Similar to the right upper quadrant view, the splenorenal junction normally appears as a hyperechoic line, and free fluid would appear anechoic on ultrasound. However, the phrenicocolic ligament prevents free fluid from actually accumulating between the spleen and kidney. Therefore, fluid often collects inferior or superior to the kidney, or beneath the diaphragm.


Suprapubic view

The purpose of the suprapubic view is to visualize the rectovesicular pouch in males and rectouterine pouch (pouch of Douglas) in females. It is interesting to note that, due to the anatomic differences between children and adults, this is often the most dependent portion of the abdominal cavity in children. Start by placing the transducer in a transverse orientation immediately superior to the pubic symphysis, with the indicator towards the patient’s right. Angle the transducer slightly towards the feet in order to adequately visualize the entire bladder (Figure 4.7a). Once the bladder is visualized (Figure 4.7c,d), rotate the transducer 90° clockwise towards the patient’s head in order to obtain the sagittal view (Figure 4.8).



Figure 4.7 Suprapubic view, transverse orientation. (a) Transducer placement at the suprapubic region with the indicator oriented towards the patient’s right side. (b) Illustration of transducer placement and relevant anatomy. Artwork created by Emily Evans © Cambridge University Press. (c) Normal ultrasound image of the transverse suprapubic view. (d) Illustration of important structures visualized in the ultrasound image, including the bladder and rectum. Illustration by Laura Berg, MD.

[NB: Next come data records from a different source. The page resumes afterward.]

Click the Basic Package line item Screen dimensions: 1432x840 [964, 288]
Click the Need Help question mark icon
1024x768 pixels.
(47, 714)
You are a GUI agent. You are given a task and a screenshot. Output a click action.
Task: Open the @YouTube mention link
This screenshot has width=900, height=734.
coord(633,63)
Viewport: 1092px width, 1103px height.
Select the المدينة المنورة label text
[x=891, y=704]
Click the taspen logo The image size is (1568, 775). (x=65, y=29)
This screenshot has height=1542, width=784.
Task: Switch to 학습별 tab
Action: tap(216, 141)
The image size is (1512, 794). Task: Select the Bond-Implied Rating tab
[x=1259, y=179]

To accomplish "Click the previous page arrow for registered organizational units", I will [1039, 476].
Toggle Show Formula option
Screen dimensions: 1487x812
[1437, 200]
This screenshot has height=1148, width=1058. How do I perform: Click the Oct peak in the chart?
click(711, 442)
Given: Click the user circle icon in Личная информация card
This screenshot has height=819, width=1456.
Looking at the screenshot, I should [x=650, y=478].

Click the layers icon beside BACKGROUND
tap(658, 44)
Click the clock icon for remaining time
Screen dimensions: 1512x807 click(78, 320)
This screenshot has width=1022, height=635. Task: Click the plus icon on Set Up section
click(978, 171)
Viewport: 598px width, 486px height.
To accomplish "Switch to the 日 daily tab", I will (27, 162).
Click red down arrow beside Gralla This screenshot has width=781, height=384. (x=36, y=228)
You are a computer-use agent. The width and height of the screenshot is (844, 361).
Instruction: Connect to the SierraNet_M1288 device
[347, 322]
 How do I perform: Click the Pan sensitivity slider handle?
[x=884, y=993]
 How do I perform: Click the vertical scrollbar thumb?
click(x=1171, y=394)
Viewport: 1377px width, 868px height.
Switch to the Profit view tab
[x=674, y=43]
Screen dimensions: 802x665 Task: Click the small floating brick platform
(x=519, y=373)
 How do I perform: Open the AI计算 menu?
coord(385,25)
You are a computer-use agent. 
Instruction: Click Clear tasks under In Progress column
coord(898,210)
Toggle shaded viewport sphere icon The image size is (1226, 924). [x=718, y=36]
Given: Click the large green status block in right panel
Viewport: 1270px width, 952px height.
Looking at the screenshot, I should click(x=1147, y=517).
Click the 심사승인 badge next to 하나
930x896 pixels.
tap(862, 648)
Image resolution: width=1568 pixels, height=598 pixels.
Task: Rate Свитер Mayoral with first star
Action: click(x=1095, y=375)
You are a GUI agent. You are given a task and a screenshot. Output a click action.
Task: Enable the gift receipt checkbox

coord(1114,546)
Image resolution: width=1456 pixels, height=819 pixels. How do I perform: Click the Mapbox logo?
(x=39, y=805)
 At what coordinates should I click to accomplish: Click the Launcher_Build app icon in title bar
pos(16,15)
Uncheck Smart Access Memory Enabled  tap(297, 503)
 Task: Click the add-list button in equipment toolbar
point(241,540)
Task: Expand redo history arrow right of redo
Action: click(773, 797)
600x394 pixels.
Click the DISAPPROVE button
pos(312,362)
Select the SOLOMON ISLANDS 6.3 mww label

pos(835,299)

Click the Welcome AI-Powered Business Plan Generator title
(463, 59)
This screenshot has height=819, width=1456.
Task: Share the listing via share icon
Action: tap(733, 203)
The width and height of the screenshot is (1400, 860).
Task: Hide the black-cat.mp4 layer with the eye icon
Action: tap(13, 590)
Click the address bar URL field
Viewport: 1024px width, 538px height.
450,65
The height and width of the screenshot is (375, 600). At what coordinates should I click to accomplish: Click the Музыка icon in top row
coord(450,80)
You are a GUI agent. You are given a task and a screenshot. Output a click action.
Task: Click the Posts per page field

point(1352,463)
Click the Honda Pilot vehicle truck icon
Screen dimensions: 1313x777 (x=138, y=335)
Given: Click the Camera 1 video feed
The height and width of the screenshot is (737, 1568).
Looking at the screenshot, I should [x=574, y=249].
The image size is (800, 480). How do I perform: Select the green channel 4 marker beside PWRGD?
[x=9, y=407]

Figure 4.8 Suprapubic view sagittal orientation. (a) Transducer placement at the suprapubic region with the indicator oriented towards the patient’s head. (b) Normal ultrasound image of the sagittal suprapubic view. (c) Illustration of important structures visualized in the ultrasound image, including the bladder. Illustration by Laura Berg, MD.

Anechoic free fluid may be visualized posterior to, or adjacent to, the bladder. In order to improve the visualization of free fluid, it is often necessary to decrease the far field gain (time gain compensation), which minimizes posterior acoustic enhancement artifact (see Chapter 1). False positives in this view can be due to physiologic fluid in menstruating women, the prostate in men, or fluid within the bowel loops. Ideally, the suprapubic view should be performed prior to the insertion of a Foley catheter, whenever feasible. Otherwise, it may be difficult to identify the bladder itself and distinguish it from surrounding free intraperitoneal fluid. Alternatively, the Foley catheter may be clamped after its insertion, or saline can be instilled in order to help visualize the bladder and the structures posterior to it (Figure 4.9).



Figure 4.9 Transverse view of the bladder with a Foley catheter. In order to visualize the bladder once a Foley (*) is in place, the catheter may be clamped and/or saline instilled into the bladder.

Cardiac (subxiphoid) view

The purpose of the subxiphoid view is to evaluate cardiac activity and to detect pericardial effusions. Begin by placing the transducer at the subxiphoid region, with the indicator oriented towards the patient’s right side (Figure 4.10a). The transducer should be placed relatively flat on the abdomen, and slightly angled up towards the patient’s left shoulder. It is suggested to hold the transducer from above, in order to attain the appropriate plane of imaging (Figure 4.10b). Steady pressure might be required to displace interfering bowel gas. With this positioning, the left lobe of the liver acts as an acoustic window to enhance imaging of the heart. Further, image depth often needs to be adjusted (increased) in order to completely visualize the posterior pericardium. If the subxiphoid view is difficult to obtain, a parasternal long view should be attempted as an alternative cardiac view (see Chapter 5).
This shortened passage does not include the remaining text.